With nearly 1.4bn people, about one-sixth of the world’s population, Africa’s importance in the global economy is growing. But, since the turn of the century, the continent has been faced with several shocks that have arisen largely beyond its borders.
The average debt ratio in sub-Saharan Africa has almost doubled in just a decade; from 30% of GDP at the end of 2013 to almost 60% of GDP by end-2022, according to the International Monetary Fund.
Repaying this debt has also become much costlier.
African nations have been pummelled by debt, poverty and natural disasters for quite long. The myriad troubles facing the continent were in focus at the week-long IMF-World Bank talks in Marrakesh, Morocco, which ended last Sunday.
Egypt, North Africa’s largest economy, needs to repay some $100bn of hard-currency debt over the next five years. Cairo currently spends over 40% of revenues on interest payments; financing needs for fiscal 2023-04 stand at $24bn.
Kenya’s public debt stood at 67.4% of GDP at the end of 2022, according to the World Bank, putting it at high risk of debt distress.
Surging food prices in the aftermath Russia’s invasion of Ukraine have caused a cost of living crisis across Africa, while heavy borrowing costs are raising the risk of default.
The IMF estimates that more than half of Africa’s low-income countries either face a high risk of debt distress or are already experiencing it.
In some countries, more than 40% of the state budget goes to servicing the debt: An unsustainable level in countries that need to maintain basic public services such as water and electricity.

INFORMATION PROVIDED -
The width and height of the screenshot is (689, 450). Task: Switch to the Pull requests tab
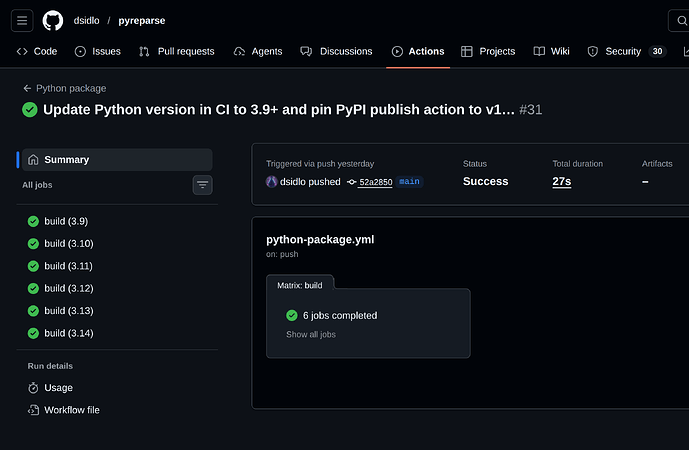176,51
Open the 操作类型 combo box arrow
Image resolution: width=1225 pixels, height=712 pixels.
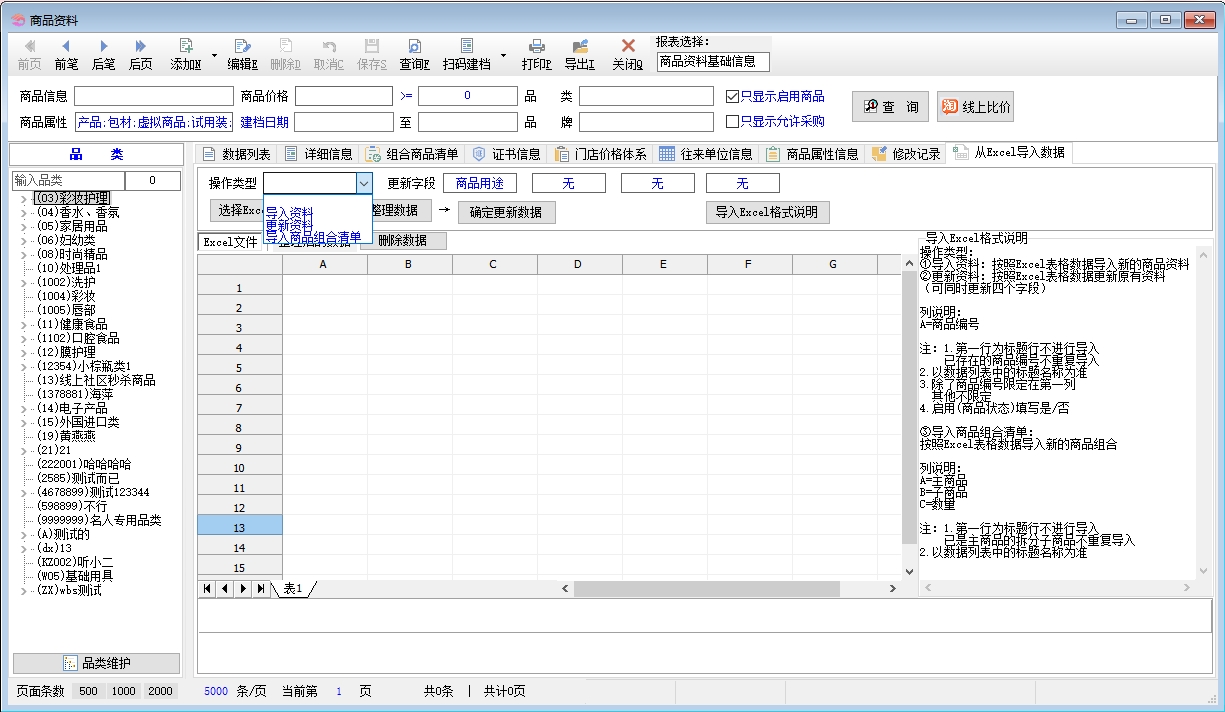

TASK SET -
A: Please rewrite the paragraph beginning "The average debt ratio in sub-Saharan Africa" from the passage on African debt as a short bulleted list that keeps its main facts.
B: According to the passage on African debt, what was Kenya's public debt as a share of GDP at the end of 2022?

OUTPUTS -
A:
- Sub-Saharan Africa's average debt ratio nearly doubled in a decade.
- It rose from 30% of GDP at the end of 2013 to almost 60% of GDP by end-2022.
- The figures come from the International Monetary Fund.

B: 67.4% of GDP.